I would do 1m:4f of each and probably not choose yellow labs as the saulosi females are yellow orange. White labs would work well.


----------



## sftbl3 (Oct 23, 2011)

the white labs would provide a nice contrast, plus they would look great with my black painted background


----------



## caldwelldaniel26 (Jun 11, 2017)

I agree


----------



## joselepiu (Jul 22, 2017)

BlueSunshineThis is one of the smaller mbuna we have said:


> I read that the males get to 3.5 inches (9cm). Does that sound about right?


i am not an expert even very far from that, i get my info mostly from this site and all the wonderful people that have help me so far,
but here is a "prtscr" of the profile:


----------



## BlueSunshine (Jul 13, 2014)

sftbl3 said:


> the white labs would provide a nice contrast, plus they would look great with my black painted background


Count me in on the white labs. Good choice!!
I didn't figure you would stick with the yellow labs and saulosi, because of the yellow.


----------



## BlueSunshine (Jul 13, 2014)

joselepiu said:


> BlueSunshineThis is one of the smaller mbuna we have said:
> 
> 
> > I read that the males get to 3.5 inches (9cm). Does that sound about right?
> ...


Our breeder is only about 1.5 years old and will probably grow a little more, not sure he will ever be 6". Largest I've seen first hand was 4.5" and he had been around for awhile. One thing I know is, every tank and keeper is different so I guess it might be possible.

Oh.....and welcome to the non-expert group.....I'm right there with you. :lol: :lol:


----------



## sftbl3 (Oct 23, 2011)

━━━

▶ **Written request A**
Can you sum up the tank-stocking forum thread above in two sentences?
▶ **Written request B**
Could you carry the tank-stocking forum thread forward from its final line?

▶ **Supplied information**
━━━

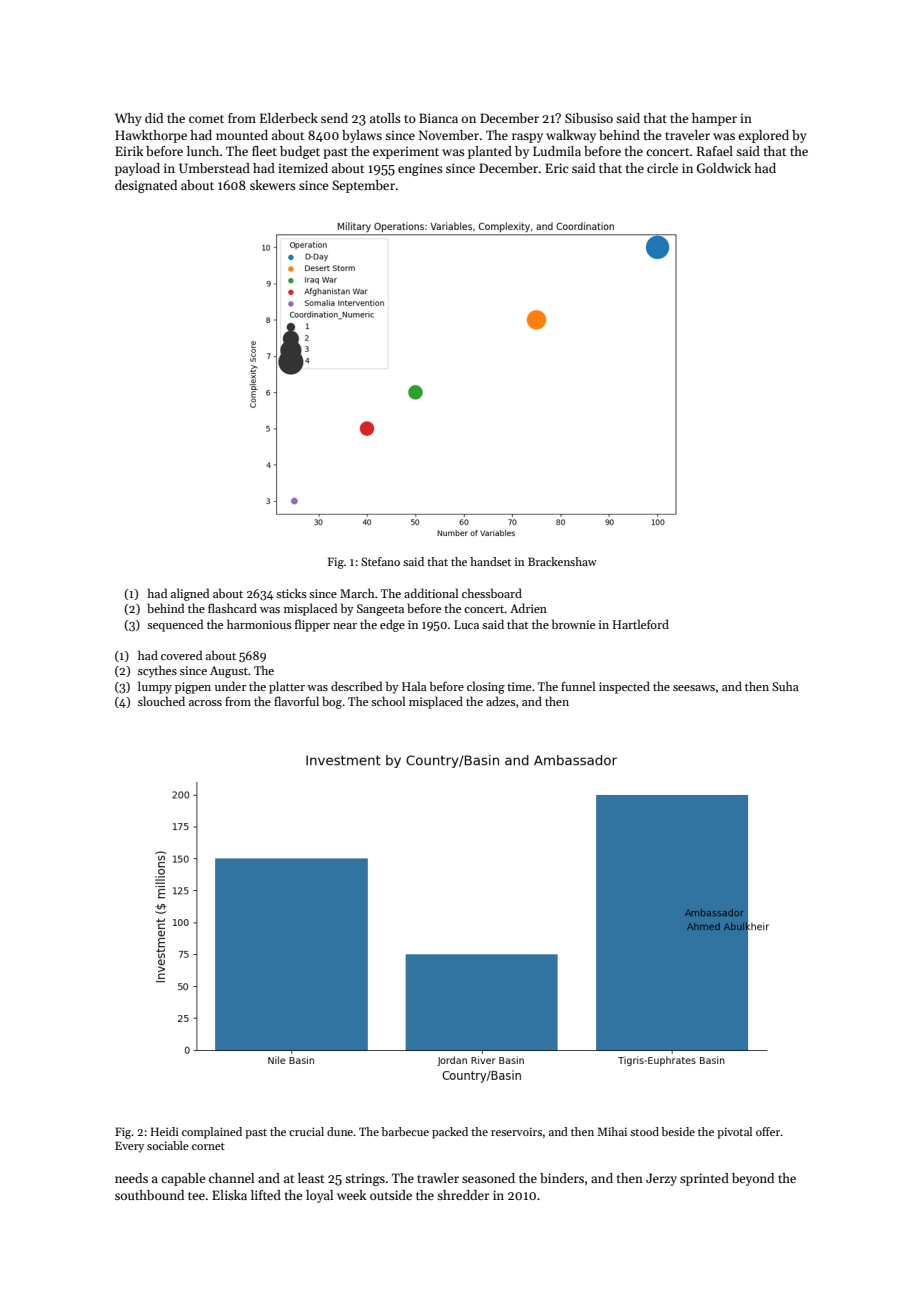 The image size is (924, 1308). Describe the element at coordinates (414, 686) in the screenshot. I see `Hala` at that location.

━━━

▶ **Exercise answer A**
One poster recommends one male to four females of each kind and suggests white labs instead of yellow ones because the saulosi females are yellow-orange, and sftbl3 agrees that white labs would contrast well and look great against a black painted background. In a later exchange about whether the males reach 3.5 inches, BlueSunshine says their breeder is about 1.5 years old, the largest seen firsthand was 4.5 inches, and every tank and keeper is different.

▶ **Exercise answer B**
I really appreciate everyone's input. Please keep it up. I'm far from being ready to stock, haven't even added my substrate yet, let alone water. I'm hoping to stock the beginning of October. But I am loving all the recommendations and I'm looking everything up to fully educate myself. Hopefully next weekend will be dedicated to substrate, water, and letting the cycling begin!


----------



## caldwelldaniel26 (Jun 11, 2017)

I just wish that everyone was as thorough and responsible as you are.


----------



## sftbl3 (Oct 23, 2011)

caldwelldaniel26 said:


> I just wish that everyone was as thorough and responsible as you are.


this isn't an inexpensive hobby and I want it to be right. I hated when I had to rehome my SA Cichlids because they really had fish personality, they would eat from my hand if the mood struck them. I want this to be a beautiful and safe tank and I want to have my fish for their expected life span. I respect experience and want to learn from experience...thats the best way. I don't feel good using a lot of trial and error with a living thing. Thanks


----------



## caldwelldaniel26 (Jun 11, 2017)

It's refreshing to see someone joining so they don't have problems instead of the other way around lol. But I agree with you 100% there's no sense in taking unnecessary risks.


----------



## joselepiu (Jul 22, 2017)

sftbl3 said:


> I want this to be a beautiful and safe tank and I want to have my fish for their expected life span. I respect experience and want to learn from experience...thats the best way. I don't feel good using a lot of trial and error with a living thing. Thanks


i 2nd that, precisely my sentiments... :thumb:

i will also be starting a tank soon, but a little sooner than you... :thumb:


----------



## mbuna_territory (Jan 18, 2016)

Rock work looks great, i like it! Off to a good start!


----------



## sftbl3 (Oct 23, 2011)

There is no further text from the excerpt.